Throttles rate of requests based on a fixed interval.

http.timer.interval.millis

Interval in between requests

Throttling HttpRequests with AdaptableIntervalThrottler

Throttles rate of requests based on a fixed interval. It has, however, two modes of operation, with two different intervals:

http.timer.interval.millis

Interval in between requests when up-to-date

http.timer.catchup.interval.millis

Interval in between requests when catching up


HttpRequestFactory: Creating a HttpRequest

The first thing our connector will need to do is creating a HttpRequest.

http.request.factory

public interface HttpRequestFactory extends Configurable {

    HttpRequest createRequest(Offset offset);
}

http.offset.initial

Initial offset, comma separated list of pairs.

Creating a HttpRequest with TemplateHttpRequestFactory

This HttpRequestFactory is based on template resolution.

http.request.method

Http method to use in the request.

http.request.url

Http url to use in the request.

http.request.headers

Http headers to use in the request, , separated list of : separated pairs.

http.request.params

Http query parameters to use in the request, & separated list of = separated pairs.

http.request.body

Http body to use in the request.

http.request.template.factory
public interface TemplateFactory {

    Template create(String template);
}

public interface Template {

    String apply(Offset offset);
}

Class responsible for creating the templates that will be used on every request.

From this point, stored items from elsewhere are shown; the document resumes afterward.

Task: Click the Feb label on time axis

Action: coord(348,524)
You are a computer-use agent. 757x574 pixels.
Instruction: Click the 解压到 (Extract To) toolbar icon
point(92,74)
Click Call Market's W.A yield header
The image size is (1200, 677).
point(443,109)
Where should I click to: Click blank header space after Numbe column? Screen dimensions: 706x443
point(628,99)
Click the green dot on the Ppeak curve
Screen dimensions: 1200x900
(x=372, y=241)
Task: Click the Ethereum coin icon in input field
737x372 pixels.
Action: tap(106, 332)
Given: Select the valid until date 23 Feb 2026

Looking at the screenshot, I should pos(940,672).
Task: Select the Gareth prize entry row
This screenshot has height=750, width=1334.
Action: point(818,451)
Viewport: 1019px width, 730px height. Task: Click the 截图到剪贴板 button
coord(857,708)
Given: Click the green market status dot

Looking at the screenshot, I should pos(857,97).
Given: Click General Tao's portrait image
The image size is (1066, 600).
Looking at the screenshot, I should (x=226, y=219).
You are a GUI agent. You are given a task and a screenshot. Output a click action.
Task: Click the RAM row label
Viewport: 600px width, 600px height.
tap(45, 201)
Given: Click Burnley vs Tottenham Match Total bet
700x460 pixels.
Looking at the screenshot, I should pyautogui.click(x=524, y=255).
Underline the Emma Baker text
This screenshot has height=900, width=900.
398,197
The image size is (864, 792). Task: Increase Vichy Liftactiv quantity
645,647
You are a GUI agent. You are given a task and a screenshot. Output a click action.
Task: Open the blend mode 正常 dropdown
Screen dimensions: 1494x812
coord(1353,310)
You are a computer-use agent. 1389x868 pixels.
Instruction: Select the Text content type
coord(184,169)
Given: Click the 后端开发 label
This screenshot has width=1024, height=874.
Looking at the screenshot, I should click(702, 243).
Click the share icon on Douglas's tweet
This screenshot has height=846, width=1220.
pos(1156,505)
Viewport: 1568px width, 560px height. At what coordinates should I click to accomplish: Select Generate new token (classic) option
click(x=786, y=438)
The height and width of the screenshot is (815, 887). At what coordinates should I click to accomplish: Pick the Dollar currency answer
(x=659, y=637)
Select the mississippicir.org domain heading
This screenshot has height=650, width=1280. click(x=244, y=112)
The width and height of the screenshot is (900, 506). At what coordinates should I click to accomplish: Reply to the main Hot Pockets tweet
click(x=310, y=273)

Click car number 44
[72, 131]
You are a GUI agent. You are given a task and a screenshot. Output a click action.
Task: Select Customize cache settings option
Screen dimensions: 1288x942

Creating a HttpRequest with FreeMarkerTemplateFactory

FreeMarker templates will have the following data model available:

Accessing any of the above withing a template can be achieved like this:

http.request.params=after=${offset.timestamp}

For an Epoch representation of the same string, FreeMarker built-ins should be used:

http.request.params=after=${offset.timestamp?datetime.iso?long}

For a complete understanding of the features provided by FreeMarker, please, refer to the User Manual


HttpClient: Executing a HttpRequest

Once our HttpRequest is ready, we have to execute it to get some results out of it. That’s the purpose of the HttpClient

http.client

public interface HttpClient extends Configurable {

    HttpResponse execute(HttpRequest request) throws IOException;
}

Executing a HttpRequest with OkHttpClient

Uses a OkHttp client.

http.client.connection.timeout.millis

Timeout for opening a connection

http.client.read.timeout.millis

Timeout for reading a response

http.client.connection.ttl.millis

Time to live for the connection

http.client.proxy.host

Hostname of the HTTP Proxy

http.client.proxy.port

Port of the HTTP Proxy

http.client.proxy.username

Username of the HTTP Proxy

http.client.proxy.password

Password of the HTTP Proxy

HttpAuthenticator: Authenticating a HttpRequest

When executing the request, authentication might be required. The HttpAuthenticator is responsible for resolving the Authorization header to be included in the HttpRequest.

http.auth

public interface HttpAuthenticator extends Configurable {

    Optional<String> getAuthorizationHeader();
}

Authenticating with ConfigurableHttpAuthenticator

Allows selecting the authentication type via configuration property

http.auth.type

Type of authentication

Authenticating with BasicHttpAuthenticator

Allows selecting the authentication type via configuration property

http.auth.user
http.auth.password

HttpResponseParser: Parsing a HttpResponse

Once our HttpRequest has been executed, as a result we’ll have to deal with a HttpResponse and translate it into the list of SourceRecords expected by Kafka Connect.

http.response.parser

public interface HttpResponseParser extends Configurable {

    List<SourceRecord> parse(HttpResponse response);
}

Parsing with PolicyHttpResponseParser

Vets the HTTP response deciding whether the response should be processed, skipped or failed. This decision is delegated to a HttpResponsePolicy. When the decision is to process the response, this processing is delegated to a secondary HttpResponseParser.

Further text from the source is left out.